Nie miałam jeszcze osobiście wątpliwej przyjemności rejestrować spółki  z o.o. w trybie s24, jednak zdania adwokatów i radców prawnych oraz wszystkich rozsądnych ludzi są zgodne: państwo obdarzyło nas kolejnym bublem prawnym, a konsekwencje na prędce sklejonego knota poniosą obywatele.

Rejestracja dokonuje się z całkowitym pominięciem notariusza, co pozwala na wszelkie naduzycia. Zawierając umowę z „jeszcze gorącą” spółką zarejestrowaną elektronicznie w zasadzie musimy wierzyć na słowo, iż osoby z którymi pertraktujemy są wspólnikami lub są w zarządzie, bowiem wzory podpisów, oświadczenia o pokryciu kapitału zakładowego i listy wspólników będą składane dopiero po wydaniu przez Sąd orzeczenia o rejestracji. Sąd na wydanie takiego orzeczenia ma 24 godziny. Powoduje to, iż rozpatrywanie wniosków elektronicznych nastąpi ze szkodą dla tradycyjnych. Podobnie nie wiadomo czy w tym czasie właściwe urzędy objete „1 okienkiem” wyrobią się z NIP i REGON. w konsekwencji  kompleksowa rejestracja może wciąż trwać około 30 dni, ponieważ pozostałe etapy procesu rejestracji nie ulegają zmianie. Proces rejestracji spółki z o.o. nie kończy się bowiem z momentem wydania postanowienia przez KRS. Wnioskodawca musi nadto złożyć również zgłoszenia przynajmniej do: urzędu statystycznego, urzędu skarbowego oraz ZUS – gdzie rejestracja trwa również wiele dni. Obecnie najdłużej czeka się np. na wydanie zaświadczenia o REGON. Okres ten wynosi od 30 dni do nawet 3 m-cy.

Ponieważ do wniosku o rejestracje w s24 nie trzeba dołanczać oświadczenia o pokryciu kapitału zakładowego – nie można takze pociagnąć zarządu do odpowiedzialnosci za brak takiego pokrycia. Dzieje sie tak, ponieważ aby pociagnięcie do odpowiedzialnosci było  możliwe zarząd musi najpierw złożyć takie oświadczenie.

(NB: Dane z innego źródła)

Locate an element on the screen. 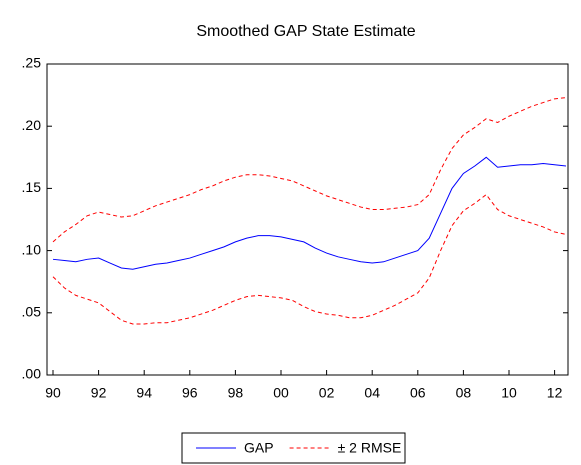 Image resolution: width=581 pixels, height=465 pixels. x-tick-label: 94 is located at coordinates (144, 393).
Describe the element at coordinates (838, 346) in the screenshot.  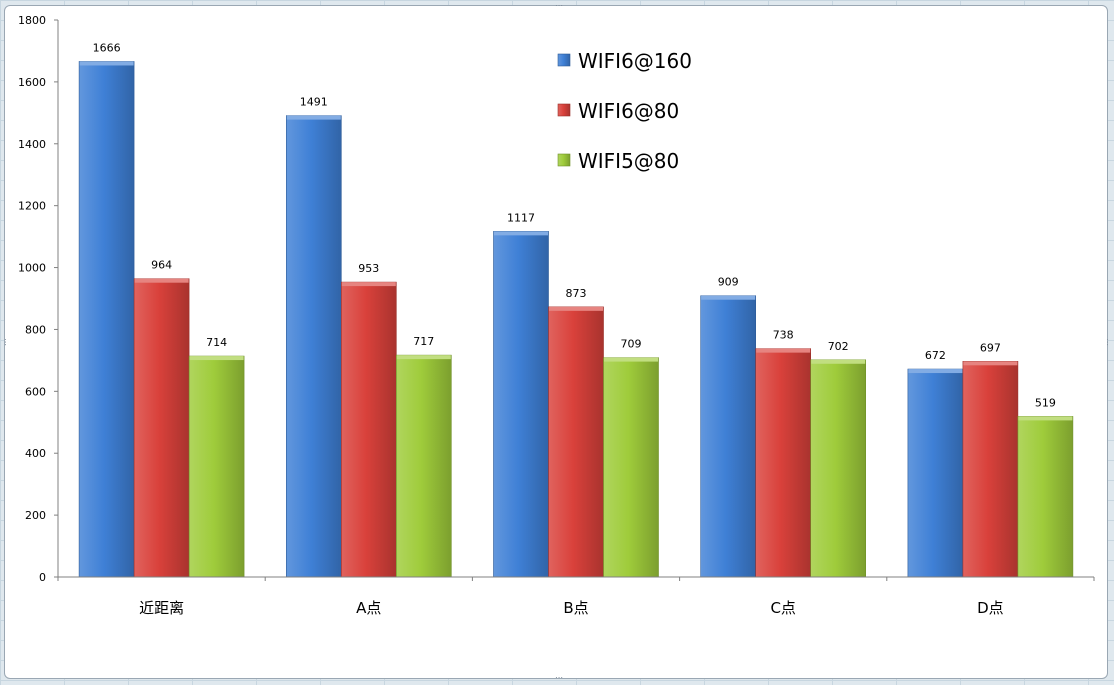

A przecież w przypadku spółki s24 nie jest to warunek jej zarejestrowania. Nie będzie więc można pociągnąć zarządu do odpowiedzialności, jeśli takiego oświadczenia w ogóle nie złożył. I tu koło się zamyka.

Przyspieszymy rejestracje, ale także zrodzimy pewne zagrozenia dla pewnosci obrotu prawnego, zwłaszcza, iż w naszym kraju spółki z o.o. są bardzo popularne.